Speeding up trig-heavy code

langestefan · December 20, 2025, 11:13pm

Hello!

I recently released v0.3.2 of SolarPosition.jl. I feel like it is now in a position where I am very happy with the performance, at least I think I covered all the basics like type stability covered in Performance Tips · The Julia Language.

I benchmarked SolarPosition.jl against its python equivalent solposx, and found that we are usually between 10x-200x faster (singlethreaded) depending on input size and algorithm choice. PSA, which provides a great tradeoff between accuracy and computation time, is 200x faster than the python version. On top of that we can do multithreading, while the python version can’t (at least not trivially).

Here is a profiling view I created for PSA:

As you can see most time is lost computing trigonometry functions like sin, cos, atan.

Source excerpt |
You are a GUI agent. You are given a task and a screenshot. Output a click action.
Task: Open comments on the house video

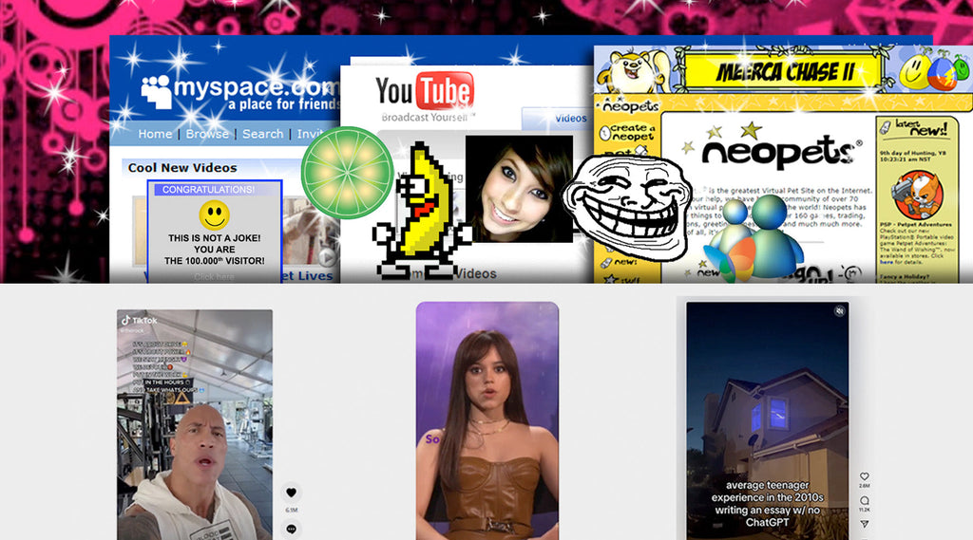coord(864,500)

What the task asks | Reproduce, word for word, the stretch of the post on speeding up trig-heavy code that starts with the words containing "langestefan · December" and finishes with "sin, cos, atan.".

Response |
langestefan · December 20, 2025, 11:13pm

Hello!

I recently released v0.3.2 of SolarPosition.jl. I feel like it is now in a position where I am very happy with the performance, at least I think I covered all the basics like type stability covered in Performance Tips · The Julia Language.

I benchmarked SolarPosition.jl against its python equivalent solposx, and found that we are usually between 10x-200x faster (singlethreaded) depending on input size and algorithm choice. PSA, which provides a great tradeoff between accuracy and computation time, is 200x faster than the python version. On top of that we can do multithreading, while the python version can’t (at least not trivially).

Here is a profiling view I created for PSA:

As you can see most time is lost computing trigonometry functions like sin, cos, atan.